While post-Soviet Russia has never been a shining star of press freedom, Putin’s third presidential term, starting in 2012, marked the beginning of a series of new restrictions that have led to a nadir in strong journalism. And it’s not likely to get better any time soon. Or as Dr. Samuel Greene, director of King’s College London’s Russia Institute, told the Calvert Journal, as Russia faces rocky economic times and more conflict with the West, “the competition for Russians’ hearts and minds is growing more fierce and more fraught. And that is not a competition that the Kremlin is prepared to lose, almost whatever the cost.”
Unlike in Soviet times, when state control was overt and clear cut, Kremlin influence now operates as more of a continuum from the state-owned media (which includes all of the country’s major television networks and two of the three largest news agencies) to so-called independent media owned by Putin allies to a handful of publications operating without support from either the state or the state allies. Several outlets cater to a Russian audience but operate abroad to avoid some of the more obvious dangers of practicing journalism in Russia. And change can come quickly: a mildly subversive outlet will have a sudden change in ownership, putting a Putin ally in charge and resulting in a hostile takeover of the newsroom.
‘The competition for Russians’ hearts and minds is growing more fierce and more fraught.’
There are basic “values” by which all media must abide, from supporting Russia’s “Christian values” revival, its intervention in Syria and its annexation of Crimea. An unauthorized mention of Putin’s family can warrant action, as the outlet RBC discovered when it, alone among major Russian outlets, covered Panama Papers revelations relating to Putin’s daughter and son-in-law.

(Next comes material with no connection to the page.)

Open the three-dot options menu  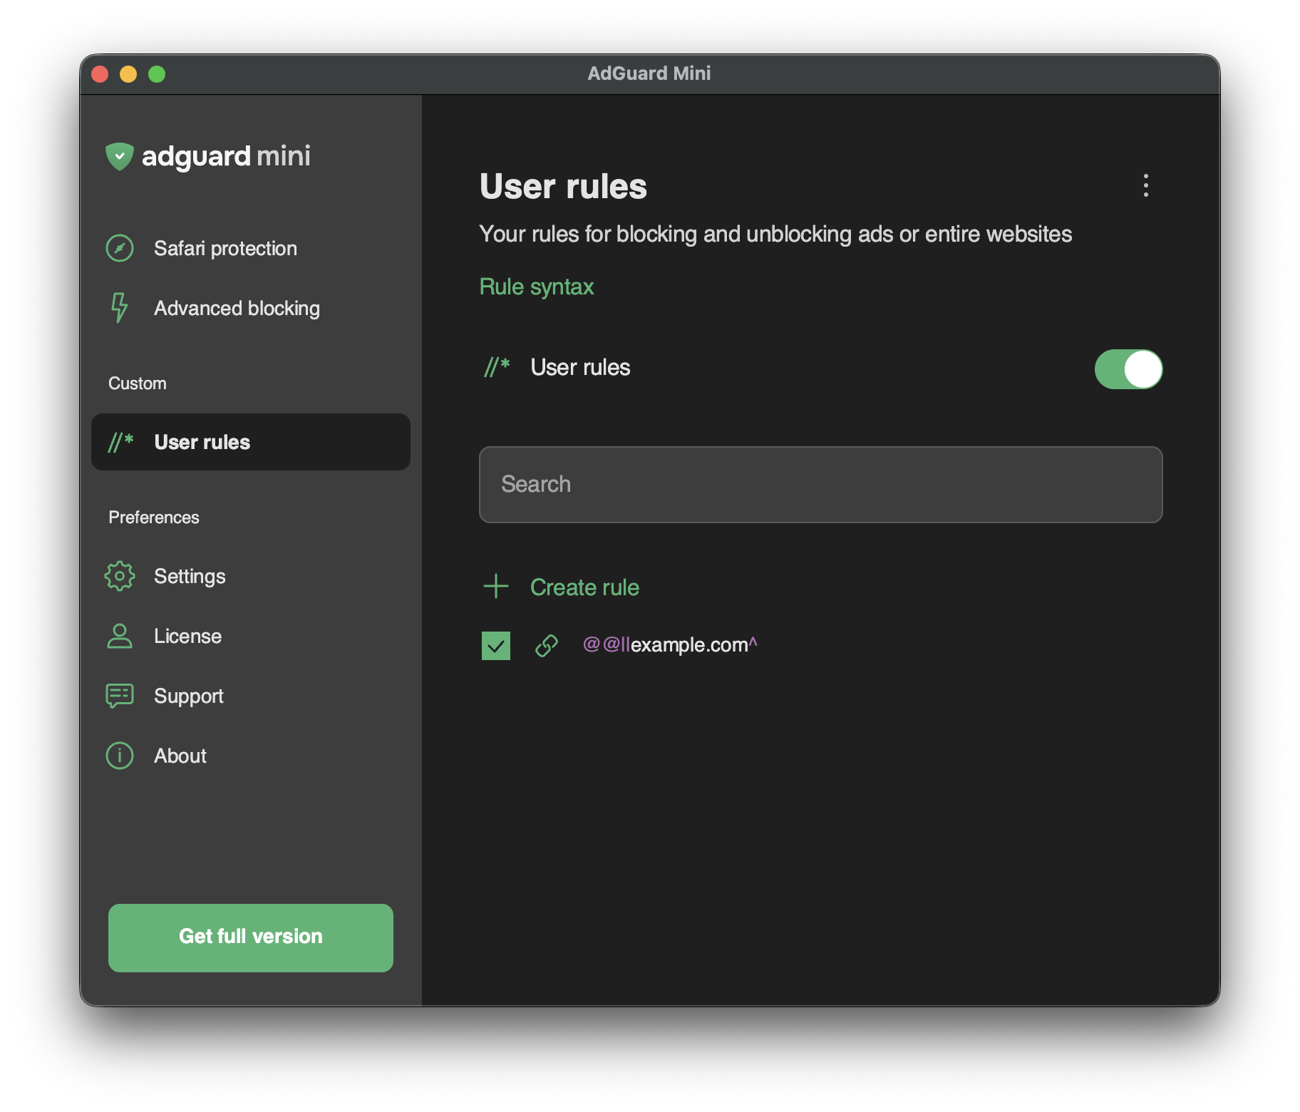[1146, 187]
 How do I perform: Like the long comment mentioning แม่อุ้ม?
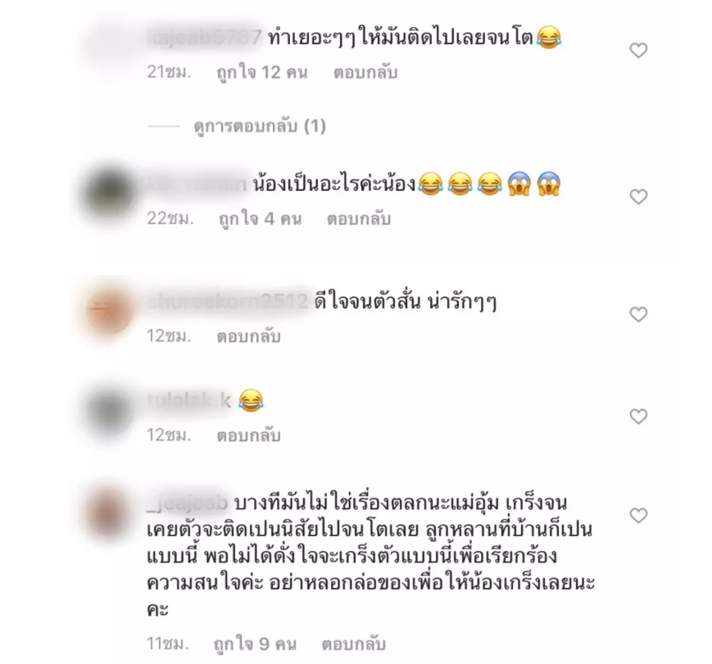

Sophisticated news consumers increasingly rely on Telegram, an encrypted service that operates like Twitter but with significantly more identity protection. Prominent Telegram channels often operate as news services and plenty of users have gained prominence for their government critiques. The government has banned the service, but has been unsuccessful in actually shutting it down so far. Some government officials even admit they still rely on the service for news. Meanwhile, rumors swirl that the government has bought off certain channels and users. The plot surrounding media independence is always thickening—but there’s nowhere to read about it.